Growing up in a traditional household where sex education was never discussed, and where my parents simply did not have the language or comfort to approach the topic, I was left to piece things together on my own. The internet arrived early, and through classmates at school, I was first exposed to pornography at fourteen. Without any emotional awareness or guidance, it became a habitual tool for self-relief and for years I had no sense of the harm it was quietly causing, only that it provided momentary comfort in the moment.
It was not until Covid and the Movement Control Order that I came across the nofap movement and began to understand the science and reasoning behind it. That discovery reframed a great deal. What I have come to understand since is that self-control is perhaps the most demanding practice of all and it exists on a spectrum, not as a fixed state. There are highs and lows, setbacks and progress, much like everything else in life that is worth working on.
Sport and physical fitness were never priorities growing up — my focus was always locked onto the next goal, the next creative pursuit, one after another. Body image and weight were things I simply was not paying close attention to. When Covid hit and movement was restricted, the pattern got worse. Food delivery became a daily crutch, movement dropped to almost nothing, and one day I stepped on the scale and looked in the mirror — 90kg.
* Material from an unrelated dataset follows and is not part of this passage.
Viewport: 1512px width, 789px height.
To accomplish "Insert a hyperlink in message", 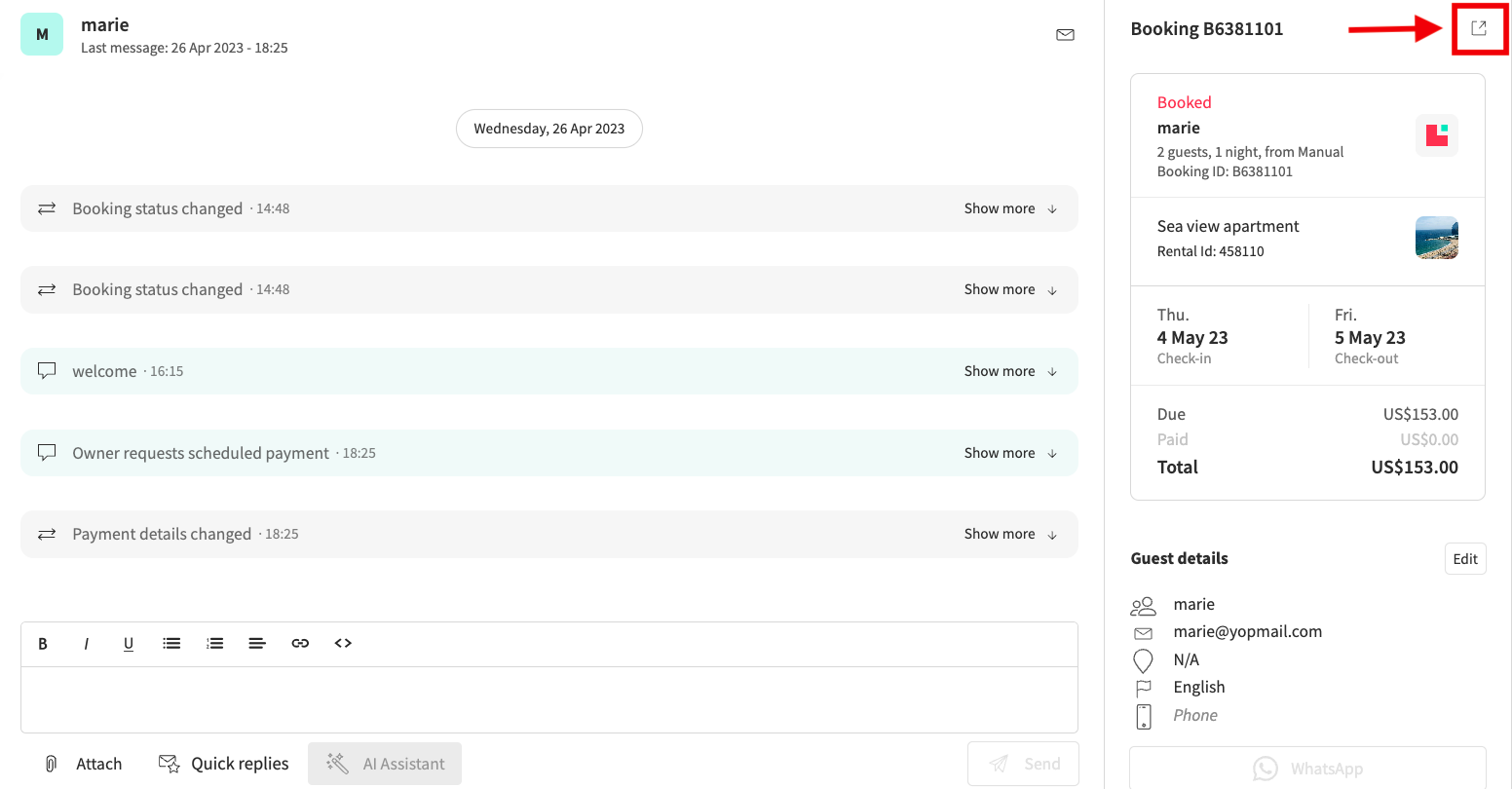I will point(300,644).
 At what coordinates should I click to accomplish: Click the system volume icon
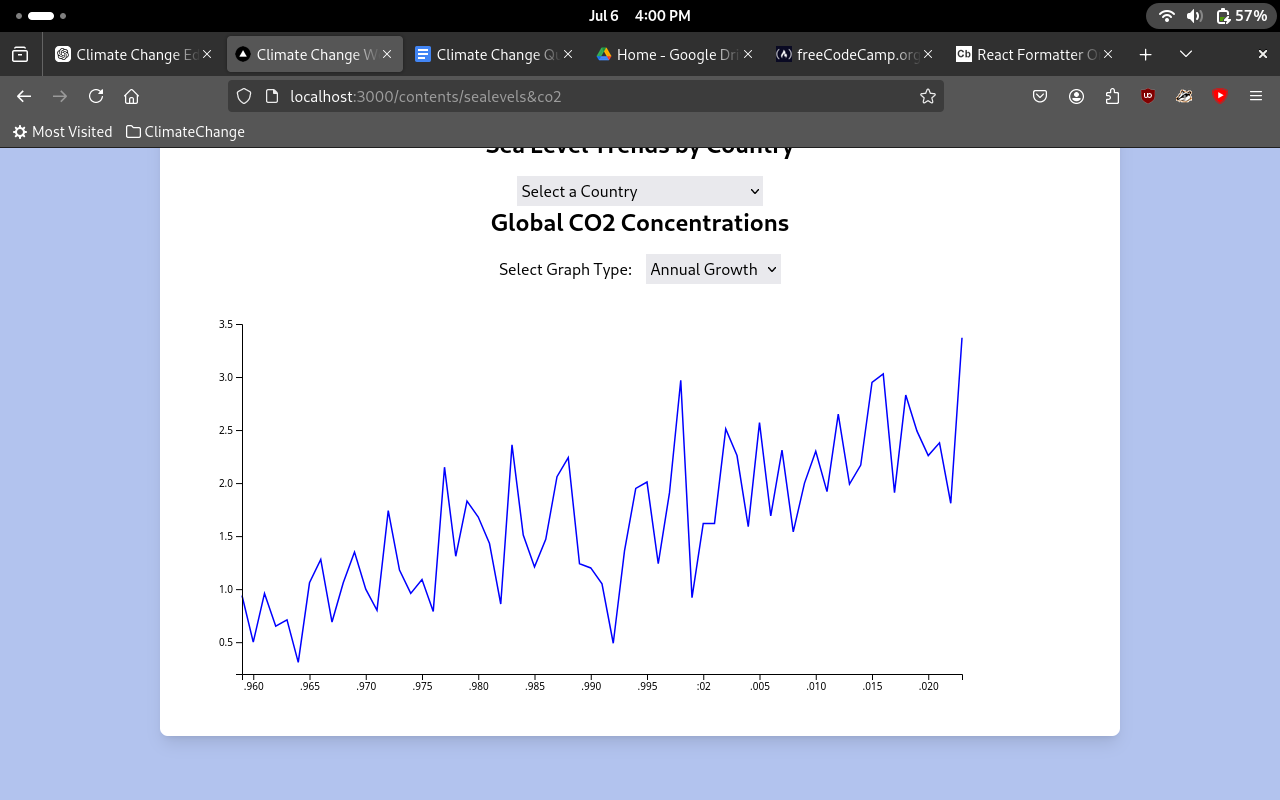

The number did not lie, even if I had been telling myself that carrying extra weight was fine. That self-assurance started to crack when my sleep quality declined and daily life began to feel heavier in ways I could not ignore. The people around me started saying what I had not wanted to hear — that my weight had crossed into genuinely unhealthy territory.
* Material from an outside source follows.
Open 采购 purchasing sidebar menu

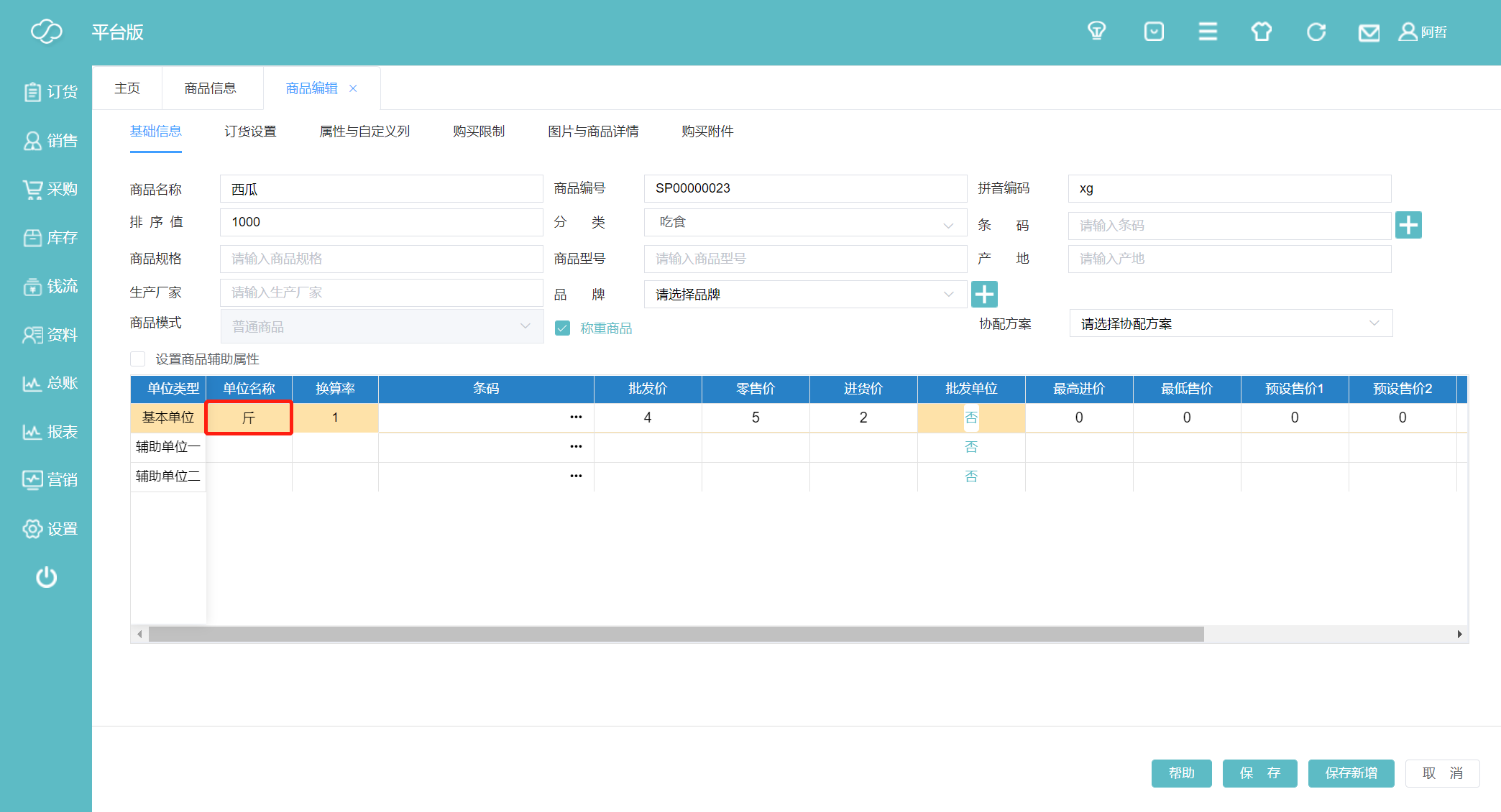(x=50, y=189)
That was the turning point. A friend who had made the change himself became the model I needed. He inspired me and walked alongside me through the process, and I am grateful for that.
Back in 2017, just before graduating, I set my sights on hiking the tallest mountain in Malaysia and invited three friends to make the journey with me. To prepare, I committed to running laps around my university stadium daily, building the physical foundation I knew I would need.
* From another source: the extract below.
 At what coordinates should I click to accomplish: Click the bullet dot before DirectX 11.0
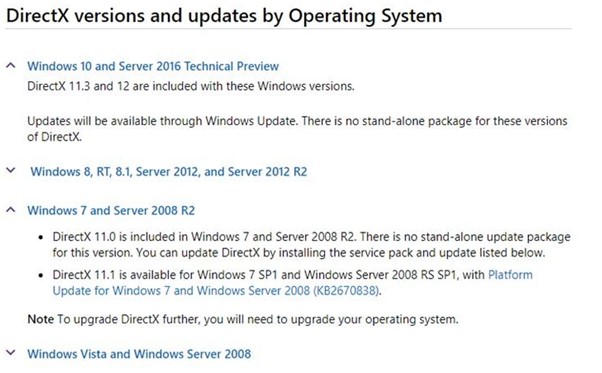click(41, 238)
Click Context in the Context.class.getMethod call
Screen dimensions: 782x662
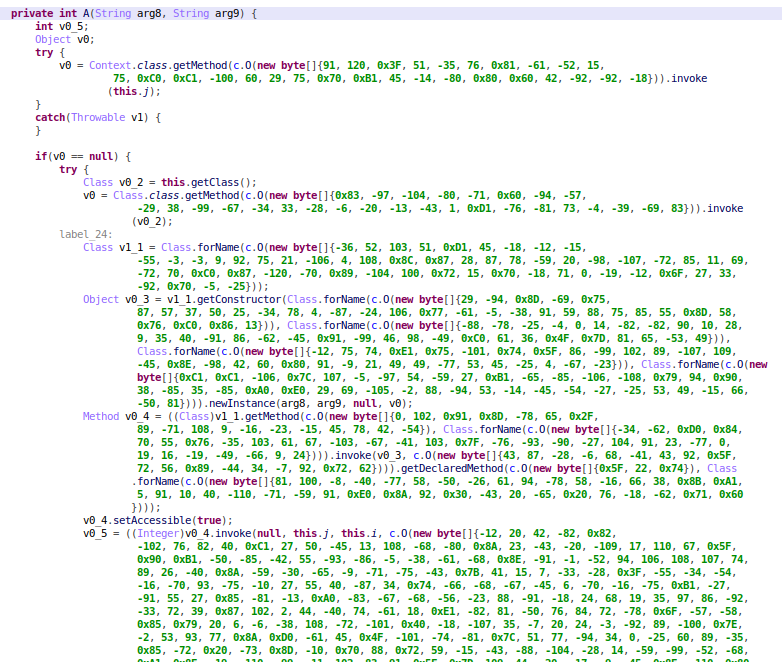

The hike itself was demanding, but what I remember most is the final stretch to the peak. By that point, it was no longer a physical challenge — it was entirely a mental one. There were moments I genuinely wanted to quit. Having my friends there as anchors made the difference. Their presence pulled me through when my own resolve was wavering, and I made it to the top.
Had I given in to those moments of doubt, I would have turned back just short of the summit. That experience was the first time I truly understood the power of the mind — how it can either close the door on an outcome or hold it open long enough for you to walk through.
It took close to two years to reach this milestone as a solo creator and small freelance team, and it is worth being clear — this was revenue, not profit. My best year brought in RM200,000, but turning that into something genuinely profitable, starting from zero with no safety net, was a different challenge entirely due to the environment, culture and perception here.
I will not pretend luck played no part. For someone in my industry, with my personal principles, circumstances, and background, a fair amount of it was unavoidable and I acknowledge that honestly. What I am most grateful for is every paying client I encountered along the way — people from all walks of life and all races who chose to place their trust and their money in my work. That faith meant everything, and I do not take a single one of them for granted.